Old Lewis, now a full-blown character in the world he narrates, explains: when people know that you are a writer, they bring their stories to you. It’s almost an apology for the frenetic, episodic magic realism that has unfolded. This perhaps unreliable narrator assures us, though, that the stories were the ones he had heard about and experienced:
Some of you may think they’re exaggerated, but we locals think otherwise.
As relentless as the insistence on love is the insistence of time.

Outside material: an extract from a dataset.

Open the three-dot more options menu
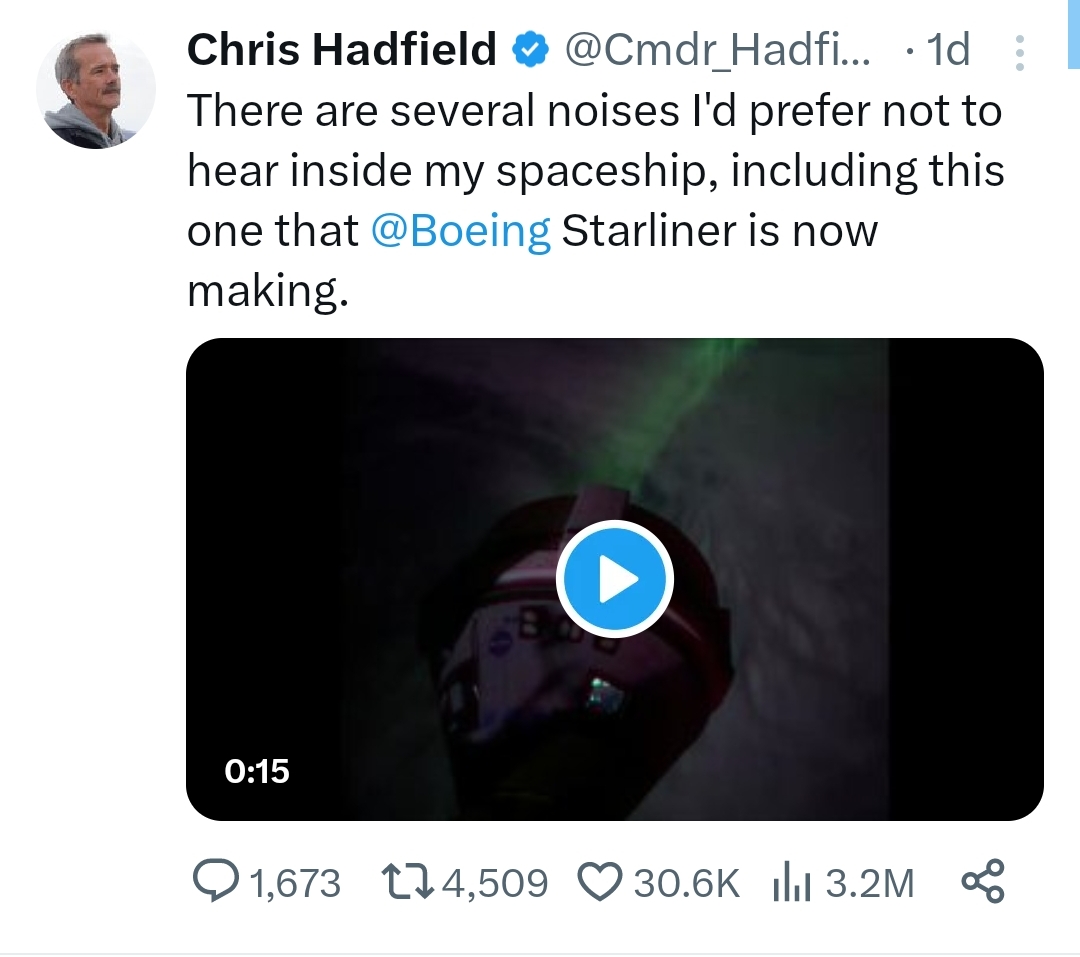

The five hours are bracketed by repeated tones, a metabolic rhythm as implacable as a metronome, the tympanic beating of an angiogram. A coiling: love and time; time and love. Themes of death, loss and regret press and surge, pushing back, hard, against the simplicity of the promise of love.
The plays chart a span of life; spending a day in the theatre with the plays redoubles the palpability of time itself. We – the audience – dwell in the power of theatre to immerse us in place and time. Between plays we sit on the kerb outside, have a coffee at a local café, a bowl of pasta or salad, return and smile at our fellow audience members. We move around the theatre, choosing different seats for each play.
We follow the actors as they move through different roles, catching echoes and tensions across the casting: Paul Capsis tears it up as a series of wild-eyed clowns; Thomas Campbell finds pathos and subtle variations through a motley collection of blokes (and others).
Ursula Yovich is utterly compelling, first as young Lewis’ grandmother, then as an adoring psychiatric patient, and finally as a standover man. Her presence on stage gently but unmistakably alerts us to the absence of First Nations people in a play cycle so concerned with place, community and belonging.
Lynch is extraordinary as the young Lewis in the first two plays: a glorious portrait of a young man finding his feet.
Pitso, though, has the toughest gig: first as young Dulcie, then as a recovering junkie, and finally as a philosophy student working as a barmaid in the Rising Sun Hotel. The burden of Lewis’ yearning, regret and, yes, love, falls on these characters’ shoulders.
In a rewriting of the final scene, Nowra has crafted a more emphatic narrative arc, binding the trilogy all the more tightly together: Dulcie, old Lewis explains, was something like the one true love. It was always Dulcie for whom he was looking, who he needed to save.
A neat piece of dramaturgy, but, for me, something of a deflation after an otherwise deeply, resonatingly rich immersion.
The Lewis Trilogy is at Griffin Theatre Company until 21 April, 2024. All photos supplied by Griffin Theatre Company.